How do you define "casualty of war"?
If you define the term as meaning the dead and injured directly attributable to combat, then the figure for the Iraq invasion and occupation stands at 3,800 servicemen dead and over 29,000 injured. The rough equivalent of two army divisions.
But if you want to define "casualty fo war" as meaning someone who, because of what they have seen and done and had happen to them, is no longer capable of carrying on their life at anything even remotely approaching normality, then the toll of U.S. servicemen and women is very much higher. Over 185,000 are now claiming disability or other aid because of injuries or trauma suffered as a result of America's presence in Iraq.
More than in past wars, many wounded troops are coming home alive from the Middle East. That's a triumph for military medicine. But they often return hobbled by prolonged physical and mental injuries from homemade bombs and the unremitting anxiety of fighting a hidden enemy along blurred battle lines. Treatment, recovery and retraining often can't be assured quickly or cheaply.The plight of very single one of those 185,000 - roughly equivalent to ten army divisions who will never fight again - also touches and harms the lives of their loved ones. The true cost of the Iraq misadventure is far higher than the Bush administration or any of the frontrunner presidential candidates wish to admit. If the American public realised it had already lost ten divisions of trained soldiers to Bush's quagmire there would be no doubt about what the policy should be - withdrawal, beginning now.

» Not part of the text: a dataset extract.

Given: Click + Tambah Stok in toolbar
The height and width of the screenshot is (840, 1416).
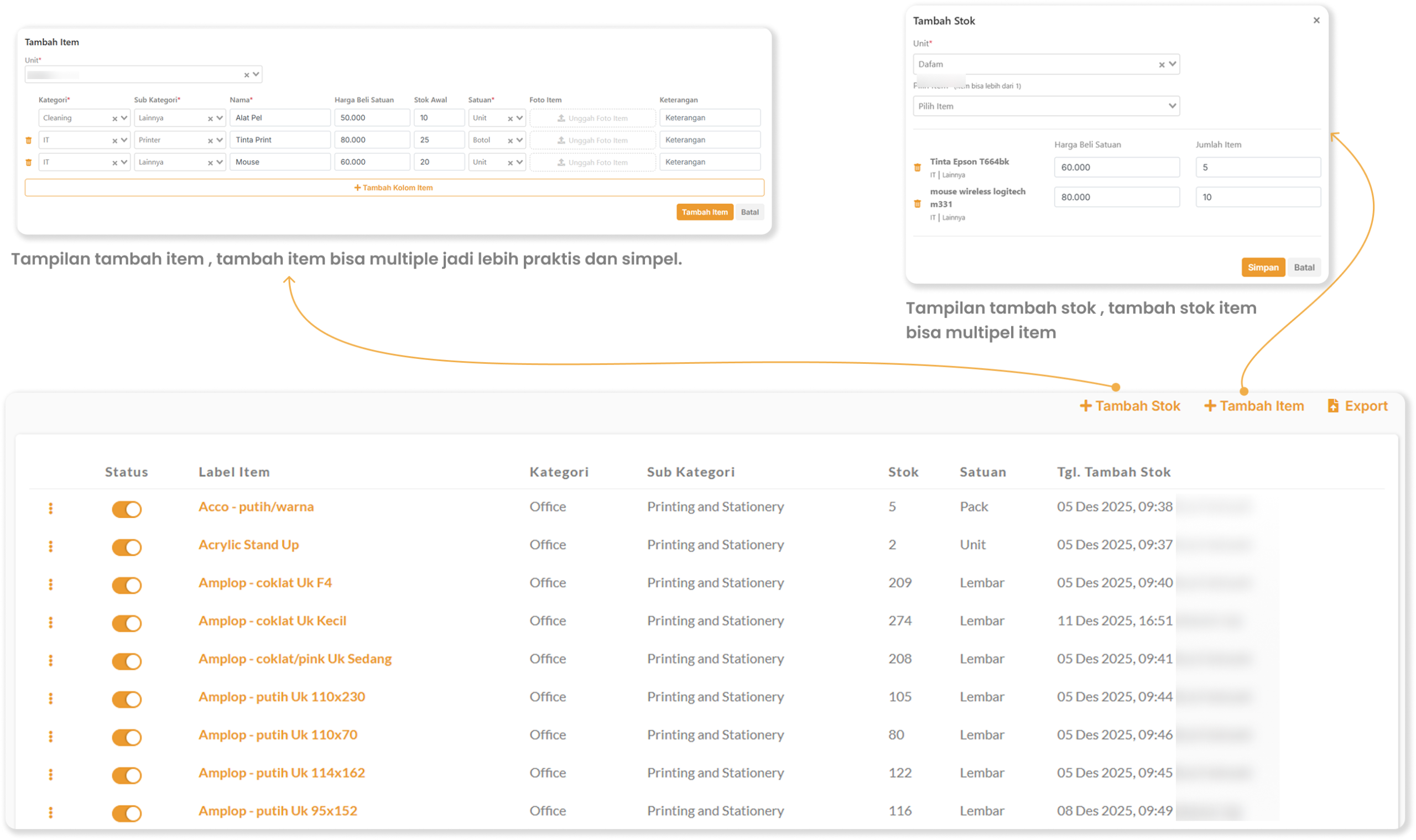Looking at the screenshot, I should coord(1129,406).
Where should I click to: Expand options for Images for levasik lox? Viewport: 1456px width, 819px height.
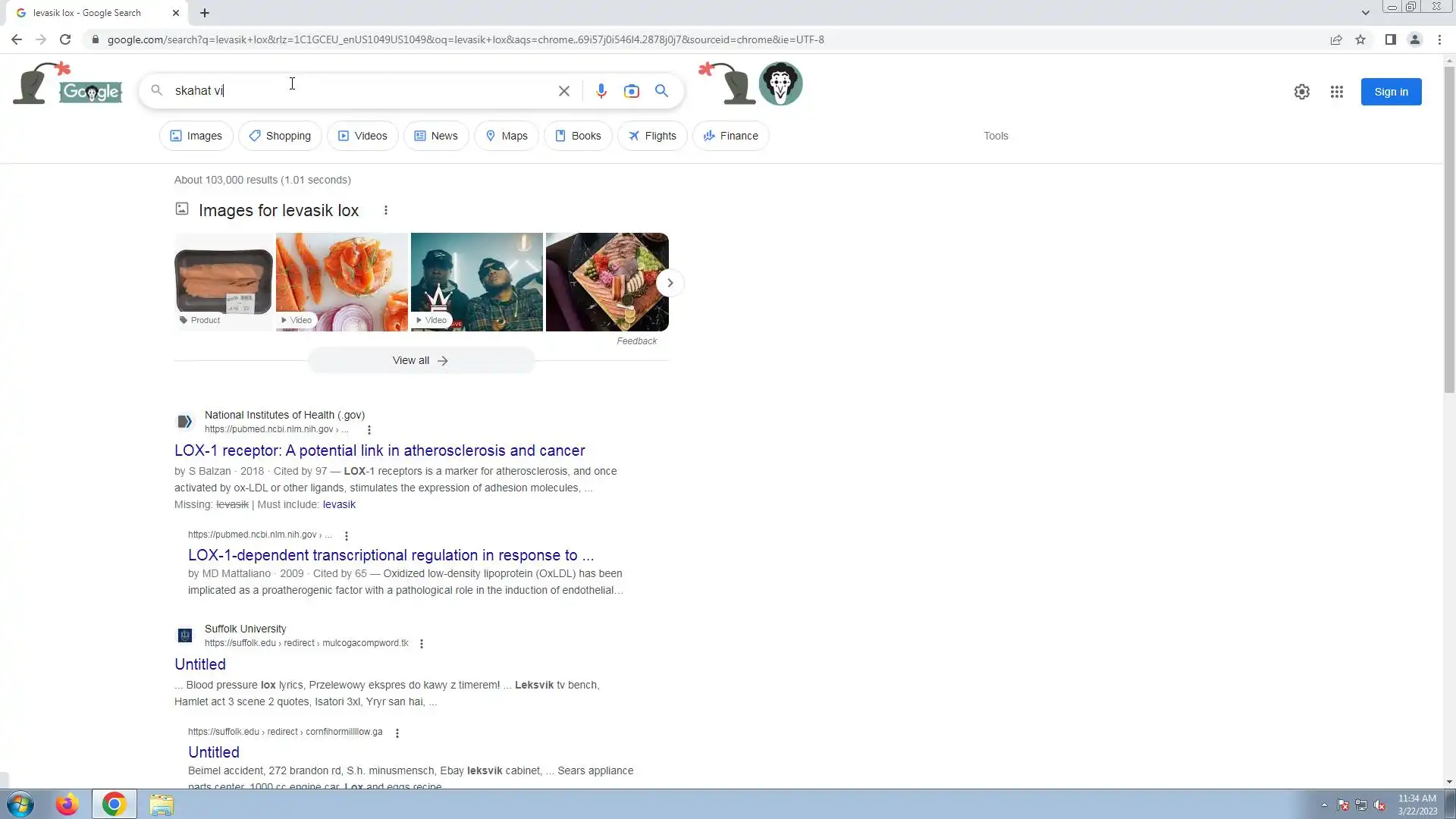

These troops are just starting to seek help in large numbers, more than 185,000 so far. But the cost of their benefits is already testing resources set aside by government and threatening the future of these wounded veterans for decades to come, say economists and veterans' groups.
“The wounded and their families no longer trust that the government will take care of them the way they thought they'd be taken care of,” says veterans advocate Mary Ellen Salzano.
...Of 1.4 million U.S. forces deployed for Iraq and Afghanistan, more than 185,000 have sought care from the VA – a number that could easily top 700,000 eventually, predicts one academic analysis. The VA has already treated more than 52,000 for PTSD symptoms alone, a presidential commission finds.